They've been swimming for most of their lives, but this weekend they made their debuts.
Several longtime age-group swimmers - including freshmen Kyle O'Brien, Amanda Jones and Kacey Klein - competed in their first high school meets this weekend as they helped lead the Juneau-Douglas Crimson Bears to a sweep of the boys and girls titles in the Ketchikan Invitational swim meets Friday and Saturday at Ketchikan's Mike Smithers Pool.
O'Brien won the boys 200-yard individual medley on Friday and swam on a pair of victorious Crimson Bear relay teams each day. Jones won the girls 100-yard butterfly and swam on a winning relay team in Saturday's meet.
On Friday, the Juneau girls scored 101 points to beat runner-up Ketchikan (80) by 21. Petersburg took third place with 65 points, followed by Sitka (45) and Craig (2). The Crimson Bear girls won Saturday's meet with 107 points while Ketchikan had 76. Petersburg again took third place (62), followed by Sitka (35) and Craig (4).
The Juneau boys recorded 107 points on Friday, with Ketchikan again taking second with 85. Sitka took third place with 73, followed by Craig with 14 and Petersburg with seven. On Saturday, the Crimson Bear boys scored 105 points to Ketchikan's 80, with Sitka third (78), Craig fourth (10) and Petersburg fifth (9).
"I thought across the board the kids did quite well," Juneau coach John Wray said. "I'm real happy. We're basically on course for where we want to be at the end of the season."
While new to high school swimming, O'Brien and Jones are two of a number of JDHS freshmen who have been swiming for several years with Juneau's Glacier Swim Club in the Alaska Swimming age-group meets.
"This was a lot of fun, it was a lot shorter meet," said O'Brien, who said he's been swimming since he was 8 years old. "I think I could have swum better, but I had a lot of fun."
"This was a lot more fun," added Kacey Klein, another freshman who's been swimming since she was 7 years old. "There was more competition and the team actually did pretty well. I thought I did OK. I felt my times were good for the first meet, but I'm hoping I improve."
The new high school swimmers appreciated the shorter meets, which typically last about three hours each day. Some age-group meets last for several days, with dozens of heats in each division for a few of the more popular events. Also, each day is a separate meet so it's easier to get over a bad performance.
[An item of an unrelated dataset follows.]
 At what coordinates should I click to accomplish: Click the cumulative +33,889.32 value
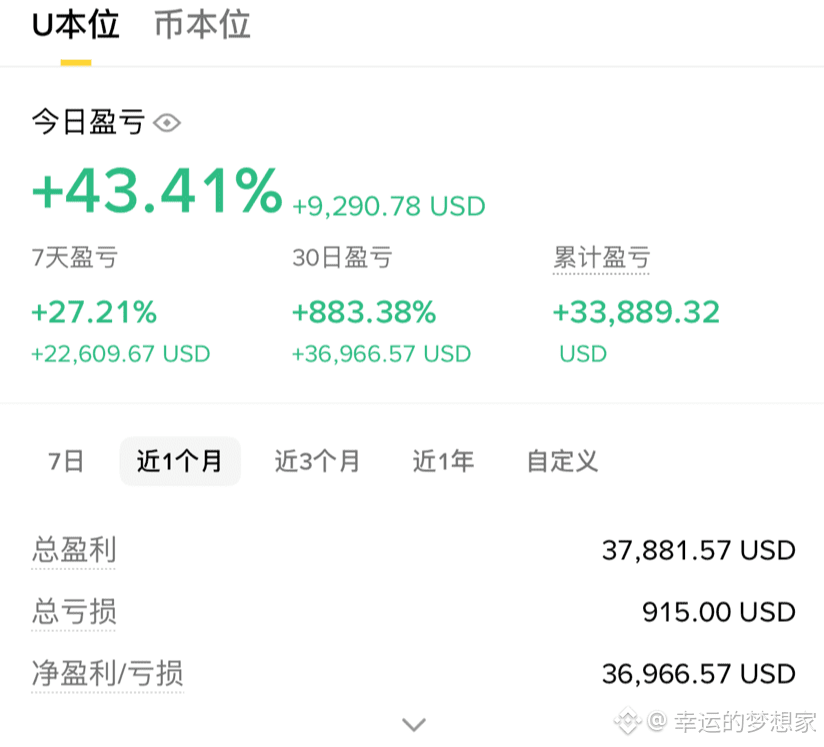636,312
"The high school meets are a lot shorter, so you can get your events and get done," O'Brien said. "This was a lot of fun. I like swimming with the team. I do like these more. This was a great meet to start out with. Everybody swam well and we had a lot of fun."
"I'm excited for my next one, there's a lot different atmosphere here," said Klein, who took fifth place in the 200-yard individual medley and fourth in the 100 backstroke on Friday and was fourth in the 100 freestyle and third in the 100 back on Saturday. "I like being able to see if I can drop my time from the first day to the second."
The Crimson Bears are off this weekend, then Juneau will host its only home meet of the season - the Juneau Invitational on Sept. 19-20. Wray said the Southeast teams are still feeling each other out.
"In some events we'll be ahead of the competition and we'll have to keep pushing ourselves," Wray said. "But the other teams have some new people come in who are pretty strong. It'll be a different sort of season."